- Requirements
1: In the passage on revising a story opening, what does Azalea pull from her backpack after Mr. Theobold's spittle lands on her forehead?
2: Please extend the passage on revising a story opening, picking up after its last sentence.

- Passage shown
The way it begins, I assumed it was Cookie’s story, but then it switched to Azalea’s inner thoughts. Would a slight adjustment of the beginning make a difference, so that we know immediately this is Cookie’s story?
The original draft reads -
Cookie decided she better answer him even though the history teacher looked past her to me. My friend’s voice skipped an octave. “Uh, because women didn’t have the same opportunities to explore the world?”
“Possibly, Miss Abbott,” Mr. Theobold said, and then he turned and planted his size fifteen wingtips close to my desk. “Can you add any insights, Azalea Jones?”
I flinched when a bit of spittle squirted from his mouth to my forehead. Glaring at this pathetic excuse for an educator, I pulled a Kleenex from my backpack, blotted away the saliva, and then jammed the tissue into my pocket.
“No, not really, Mr. Theobold. But I’m pretty sure I know what mighty revelation you’re ready to share, thus confounding the simplicity of our feminine minds.”
Here’s the revision:
Mr. Theobold planted his size fifteen wingtips within inches of my desk and his bloodshot eyes burrowed into mine, but his question was directed to my friend Cookie, not me.

- Given material
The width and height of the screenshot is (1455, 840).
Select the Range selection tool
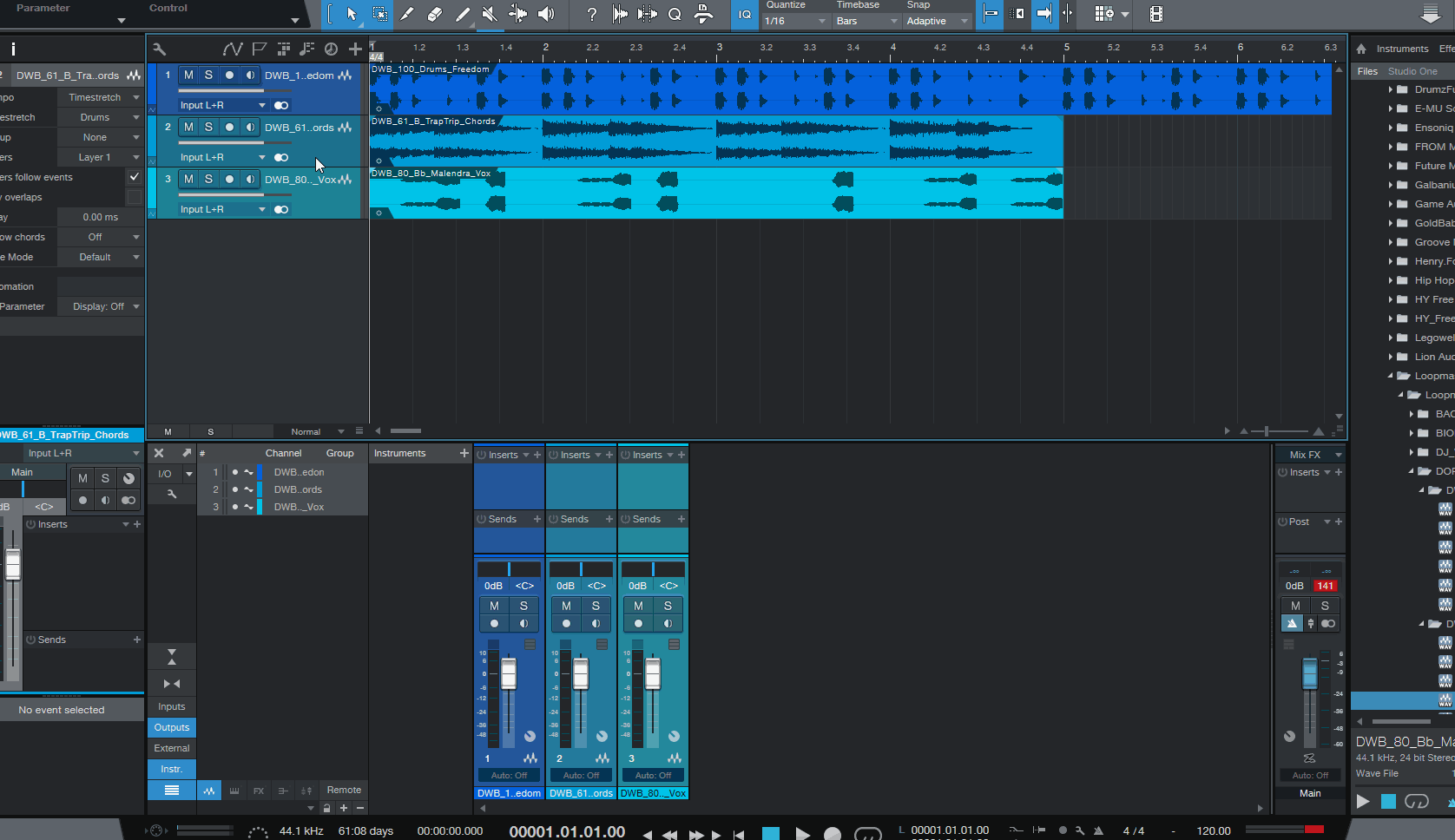point(379,14)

- Final answers
1: A Kleenex.

2:
I listened to her shaky voice attempt to answer, “Uh, because women didn’t have the same opportunities to explore the world?”
obnoxiousteacher didn’t turn away from the stare-down. “Possibly, Cookie Abbott. Can you add any insights, Azalea Jones.” (Theobold always called us by our first and last names, as if the class was filled with numerous “Cookies” and “Azaleas.” Behind his back, we called him Mr. TheoBALD.)
I flinched as a bit of spittle squirted from his mouth to my forehead. “No, not really, Mr. Theobold. But I’m pretty sure you’re ready to share a mighty revelation that will confound the simplicity of our feminine minds.”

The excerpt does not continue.